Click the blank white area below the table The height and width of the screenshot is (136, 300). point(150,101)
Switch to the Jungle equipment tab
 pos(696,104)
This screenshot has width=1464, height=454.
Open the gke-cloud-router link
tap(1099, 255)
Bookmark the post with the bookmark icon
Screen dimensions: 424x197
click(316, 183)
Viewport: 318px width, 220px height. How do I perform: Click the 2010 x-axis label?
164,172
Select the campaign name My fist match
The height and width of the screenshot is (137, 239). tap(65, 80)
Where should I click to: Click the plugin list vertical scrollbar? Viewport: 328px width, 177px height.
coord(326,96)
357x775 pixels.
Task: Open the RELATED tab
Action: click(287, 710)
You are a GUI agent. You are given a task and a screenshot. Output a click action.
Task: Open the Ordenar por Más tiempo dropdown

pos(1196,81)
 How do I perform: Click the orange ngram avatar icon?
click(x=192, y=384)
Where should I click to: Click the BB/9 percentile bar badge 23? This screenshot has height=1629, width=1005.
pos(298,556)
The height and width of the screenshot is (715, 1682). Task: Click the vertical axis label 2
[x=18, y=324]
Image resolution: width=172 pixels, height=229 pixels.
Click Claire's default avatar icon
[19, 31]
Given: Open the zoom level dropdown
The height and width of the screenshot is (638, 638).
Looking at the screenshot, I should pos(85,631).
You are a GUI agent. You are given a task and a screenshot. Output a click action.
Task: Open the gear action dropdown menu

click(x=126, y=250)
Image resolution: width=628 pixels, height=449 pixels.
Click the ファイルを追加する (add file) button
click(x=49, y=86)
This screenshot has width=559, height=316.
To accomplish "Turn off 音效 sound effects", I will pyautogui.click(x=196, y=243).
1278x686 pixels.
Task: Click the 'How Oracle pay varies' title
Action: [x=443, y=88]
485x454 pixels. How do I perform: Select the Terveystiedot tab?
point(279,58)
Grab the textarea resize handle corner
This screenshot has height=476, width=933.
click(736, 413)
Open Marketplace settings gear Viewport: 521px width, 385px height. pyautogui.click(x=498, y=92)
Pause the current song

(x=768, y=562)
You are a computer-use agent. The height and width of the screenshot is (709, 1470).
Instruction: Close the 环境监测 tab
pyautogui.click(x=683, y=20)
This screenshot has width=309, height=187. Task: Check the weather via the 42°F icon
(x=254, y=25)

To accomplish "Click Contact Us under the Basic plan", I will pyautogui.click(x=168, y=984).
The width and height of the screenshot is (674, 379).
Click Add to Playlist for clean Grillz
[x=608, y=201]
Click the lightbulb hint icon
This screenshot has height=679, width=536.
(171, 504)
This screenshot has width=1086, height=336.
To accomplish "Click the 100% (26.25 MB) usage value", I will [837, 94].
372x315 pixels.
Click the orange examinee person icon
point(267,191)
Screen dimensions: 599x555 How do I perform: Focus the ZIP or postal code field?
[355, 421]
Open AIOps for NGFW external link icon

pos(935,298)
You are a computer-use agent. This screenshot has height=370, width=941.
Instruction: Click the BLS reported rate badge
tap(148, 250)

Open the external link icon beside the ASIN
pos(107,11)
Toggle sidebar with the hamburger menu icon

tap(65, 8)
* * * * *
_Prompt:_
Each line from the one containing "This screenshot has width=559, height=316." through the end of the material should be restated word for word; leave out every line before it.

_Your solution:_
This screenshot has width=559, height=316.
To accomplish "Turn off 音效 sound effects", I will pyautogui.click(x=196, y=243).
1278x686 pixels.
Task: Click the 'How Oracle pay varies' title
Action: [x=443, y=88]
485x454 pixels. How do I perform: Select the Terveystiedot tab?
point(279,58)
Grab the textarea resize handle corner
This screenshot has height=476, width=933.
click(736, 413)
Open Marketplace settings gear Viewport: 521px width, 385px height. pyautogui.click(x=498, y=92)
Pause the current song

(x=768, y=562)
You are a computer-use agent. The height and width of the screenshot is (709, 1470).
Instruction: Close the 环境监测 tab
pyautogui.click(x=683, y=20)
This screenshot has width=309, height=187. Task: Check the weather via the 42°F icon
(x=254, y=25)

To accomplish "Click Contact Us under the Basic plan", I will pyautogui.click(x=168, y=984).
The width and height of the screenshot is (674, 379).
Click Add to Playlist for clean Grillz
[x=608, y=201]
Click the lightbulb hint icon
This screenshot has height=679, width=536.
(171, 504)
This screenshot has width=1086, height=336.
To accomplish "Click the 100% (26.25 MB) usage value", I will [837, 94].
372x315 pixels.
Click the orange examinee person icon
point(267,191)
Screen dimensions: 599x555 How do I perform: Focus the ZIP or postal code field?
[355, 421]
Open AIOps for NGFW external link icon

pos(935,298)
You are a computer-use agent. This screenshot has height=370, width=941.
Instruction: Click the BLS reported rate badge
tap(148, 250)

Open the external link icon beside the ASIN
pos(107,11)
Toggle sidebar with the hamburger menu icon

tap(65, 8)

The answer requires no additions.